Kerbelâ’nın kıyısında yaşayan bir kabiledir. Erkekleri katledilenleri araştırmaya koyuldu. Ömer b. Sâd’ın ordusu gittikten sonra olayın haberlerini izlemeye başladı. Bedenleri başları kopuk görünce nasıl defnedeceklerini şaşırdılar. Onlar bu halde iken Hz. İmam Zeynelabidîn (O'na selâm olsun) “Tayy-ul Arz/ Aniden yer değiştirme” mucizesi ile Kerbelâ toprağına geldi.

Defnediliş şekli:

Seyyid el-Mukarrim (Allah O’na rahmet eylesin) “Maktel” isimli kitabında şöyle demiştir: “Hz. İmam (O'na selâm olsun) Seccad geldiğinde Esedoğullarını katledilenlerin yanında hayretler içerisinde buldu. Ne yapacaklarını bilmiyorlardı. (Katledilenleri) tanımalarına kılavuzluk edecek (biri ya da bir şey) bulamıyorlardı. O topluluk (düşmanlar) başlarını bedenlerinden ayırmışlardı. Hatta belki de bunların yakınları, aşiretleri kimdir diye soruyorlardı! O (O'na selâm olsun) da onlara bu pâk bedenleri defnetmek için geldiğini bildirdi ve (katledilenlerin) isimlerine vakıf olmalarını sağladı. Bunun üzerine ağlayışlar ve inleyişler yükseldi; gözyaşları aktı durdu. Esedoğullarının hanımları (kendi aralarında matem hareketi olarak) saçlarını açtı ve kendi yüzlerine vurmaya başladı…

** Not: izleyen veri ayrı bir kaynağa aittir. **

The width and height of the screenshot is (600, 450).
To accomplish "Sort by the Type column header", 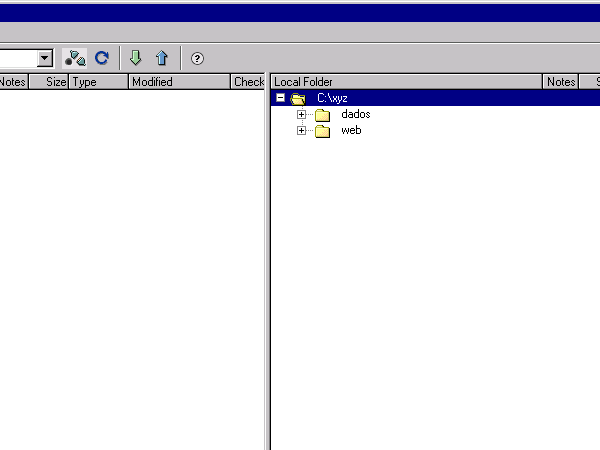I will (97, 82).
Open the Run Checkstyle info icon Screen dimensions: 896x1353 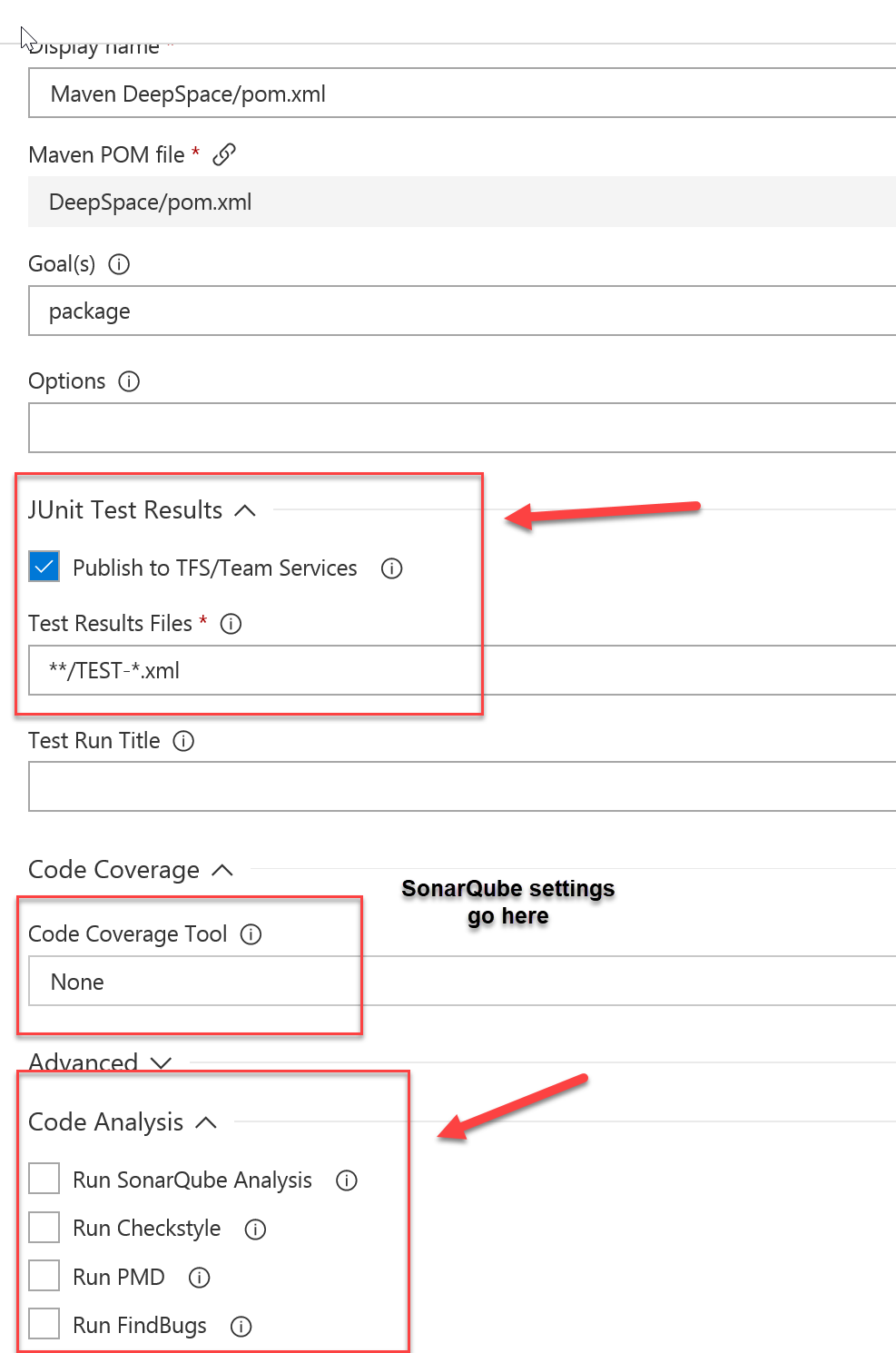255,1230
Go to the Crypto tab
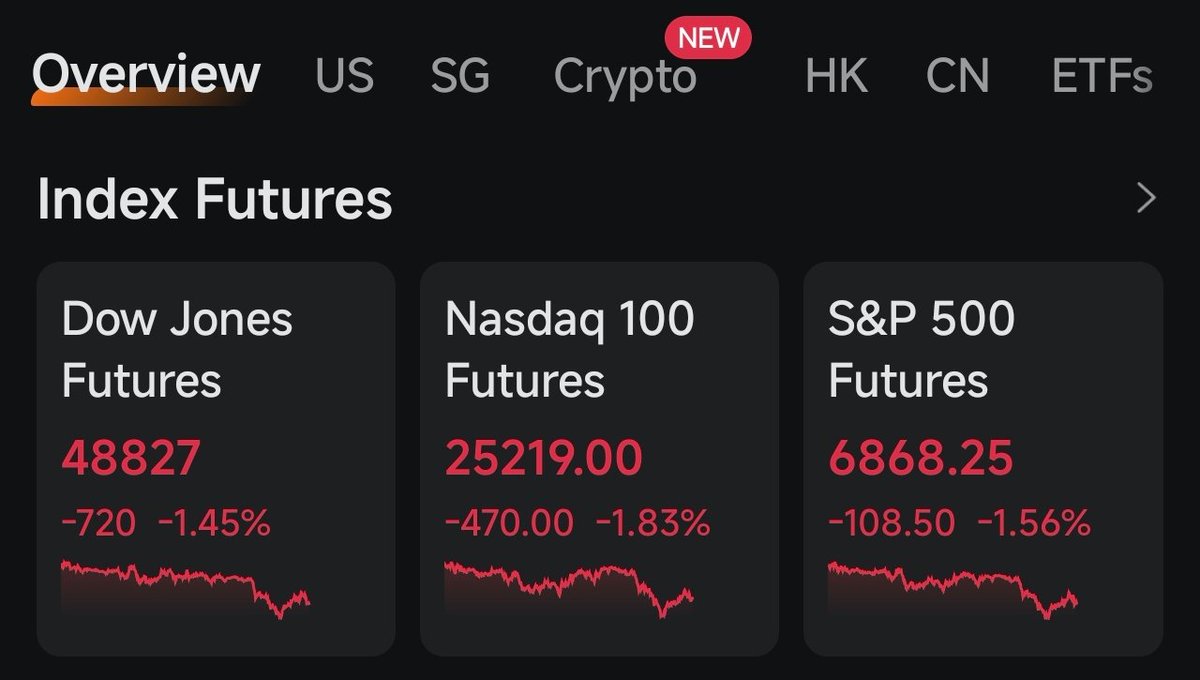Viewport: 1200px width, 680px height. point(625,77)
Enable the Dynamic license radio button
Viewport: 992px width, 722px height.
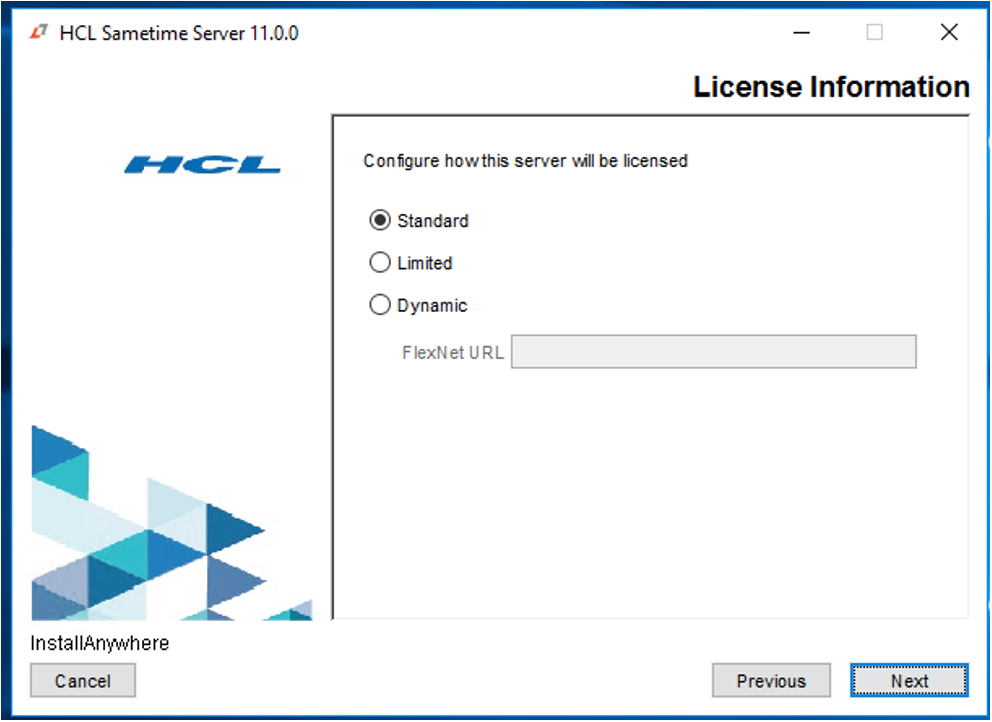coord(380,306)
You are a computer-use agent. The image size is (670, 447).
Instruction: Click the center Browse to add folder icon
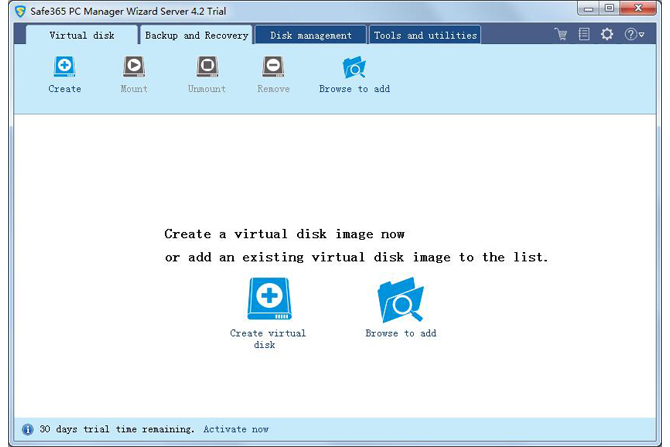(400, 300)
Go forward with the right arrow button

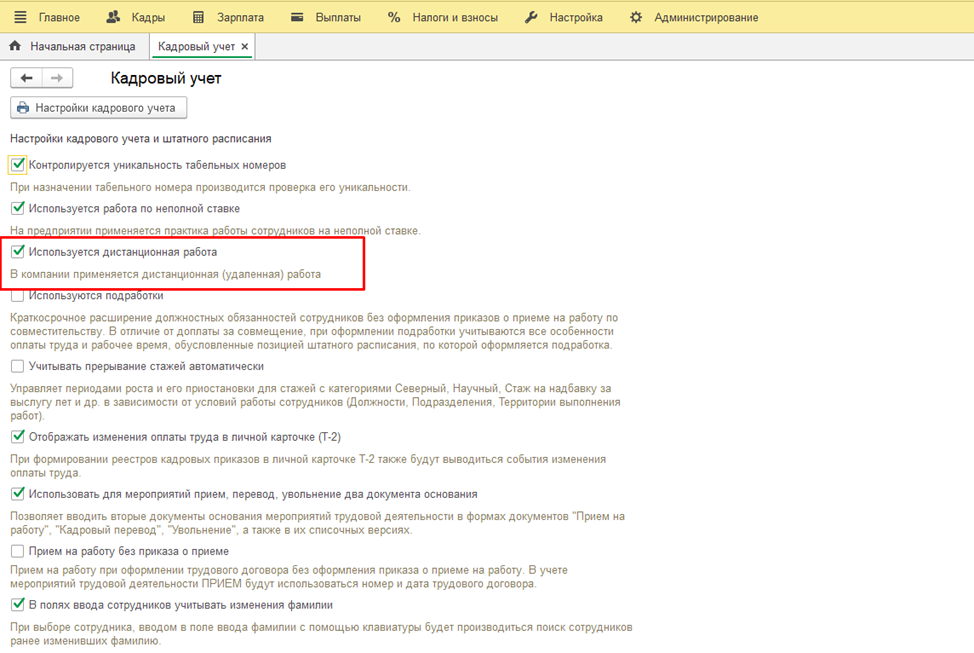(x=57, y=78)
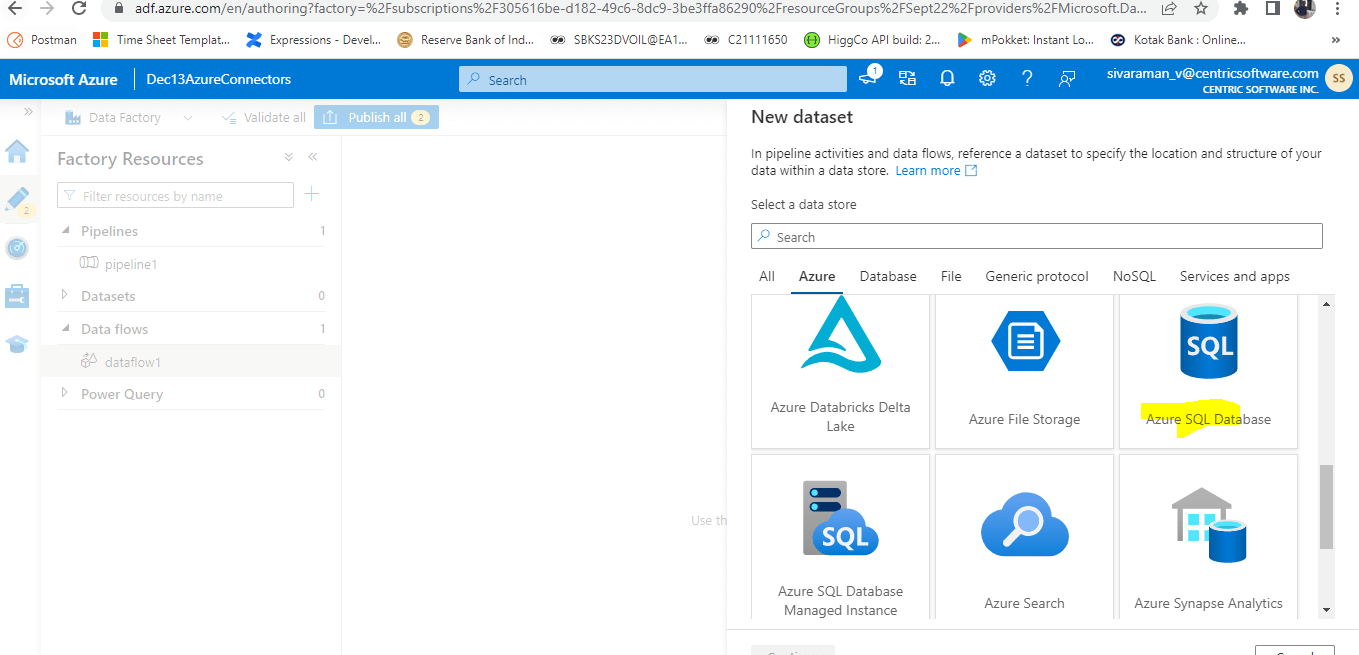
Task: Click the data store Search box
Action: tap(1036, 236)
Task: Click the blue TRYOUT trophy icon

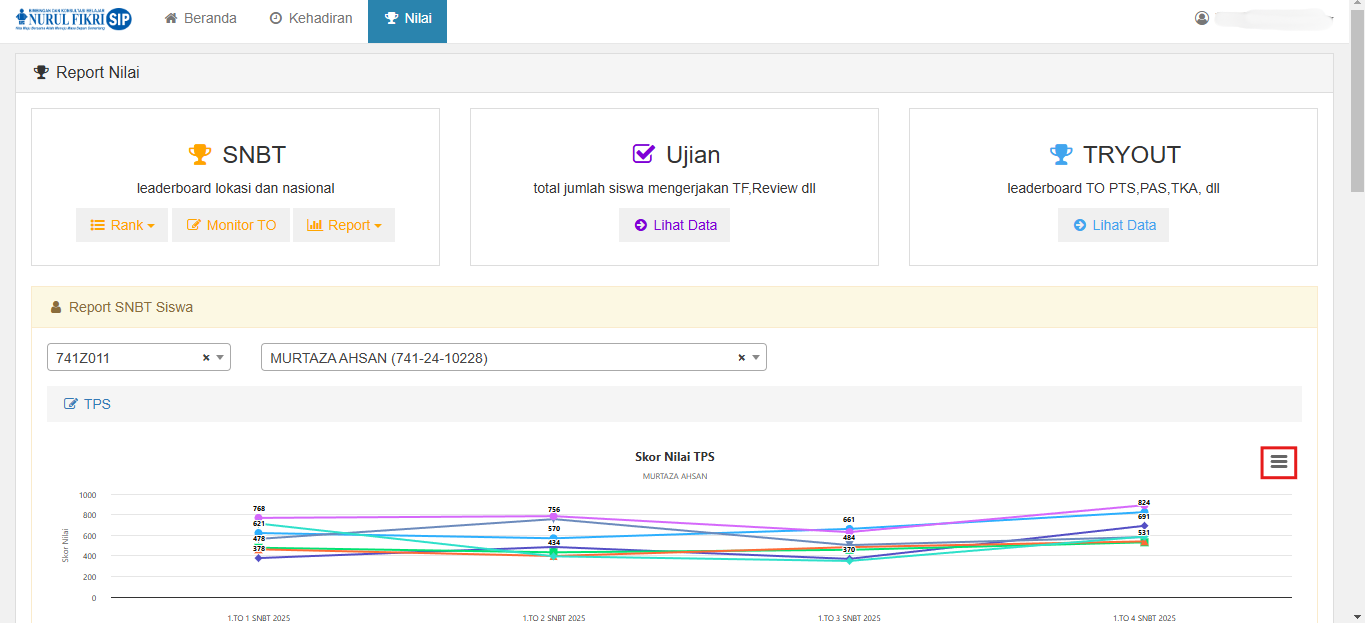Action: (x=1061, y=155)
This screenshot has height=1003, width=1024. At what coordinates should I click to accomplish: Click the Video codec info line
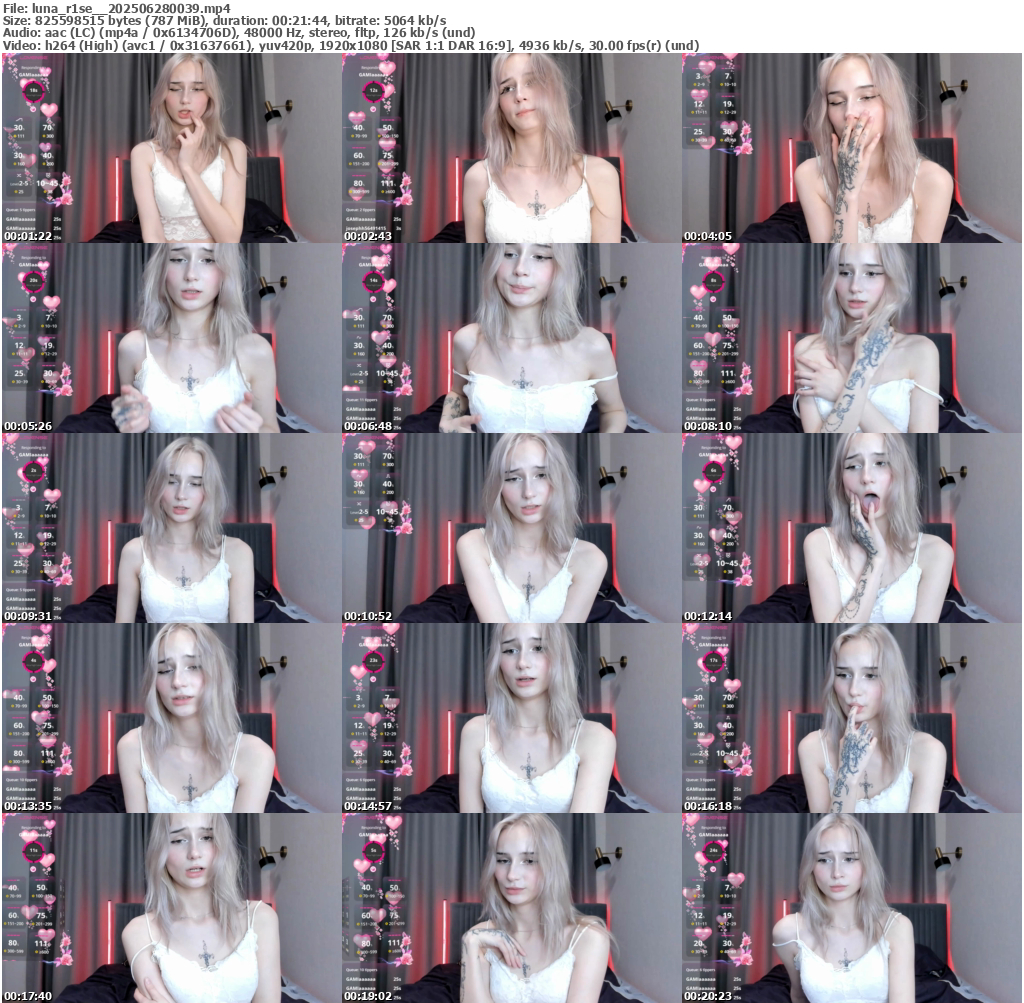tap(350, 45)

Ardından Hz. İmam Zeynelabidîn Babası’nın (Onlar’a selâm olsun) cesedine doğru yürüdü, O’na sarıldı ve yüksek sesle ağladı. Sonra kabrin bulunduğu yere geldi ve az bir miktar toprak kaldırdı. Kazılmış bir kabir ve yarılmış bir lahit belirdi. Sonra ellerini O’nun sırtının altında yaydı ve “Bismillah ve fî sebilillah, ve Alâ milleti Resûlillah, Sadakallah ve Resûluhu, Ma ŞâeAllah, La havle velâ kuvvete illa Billahil Aliyyil Azîm/ Allah’ın ismi ile, Allah yolunda, Allah’ın Resûlü’nün milleti üzere. Allah ve Resûlü doğru söylemiştir. Allah’ın dilediği (olmuştur). Aliyy-i Azîm (Pek yüksek ve Pek Ulu) olan Allah’tan başkasından ne bir güç ne bir kudret yoktur” deyip tek başına Hz.İmam’ı (O'na selâm olsun) kabrine indirdi. Esedoğulları’ndan kimseyi ortak etmedi. Onlara “Benim yanımda bana yardımcı olan (kimse/kimseler) vardır” dedi. O’nu lahdine yerleştirdikten sonra da yanağını O’nun kesilmiş olan müşerref boğazına koydu ve şöyle dedi: “Senin pâk cesedini kucaklayan toprağa ne mutlu! Zira senden sonra dünya karanlık; ahret de senin nûrunla aydındır! Gece ise uykusuz (uykusu pek azdır); hüzün de ya sermedîdir (ebedîdir, sonsuza dek sürecektir) ya da Allah senin Ehlibeytine (hane halkına) senin içinde ikamet ettiğin yurdu seçecektir! Sana benden yana selâm olsun ey Resûlullah’ın evlâdı; Allah’ın rahmeti ve bereketleri üzerine olsun!” Sonra da kabre şöyle yazdı: “İşte bu; yaban ellerde susuz bırakıp katlettikleri, Ebu Talib oğlu Ali oğlu Huseyn’in (O'na selâm olsun) kabridir…”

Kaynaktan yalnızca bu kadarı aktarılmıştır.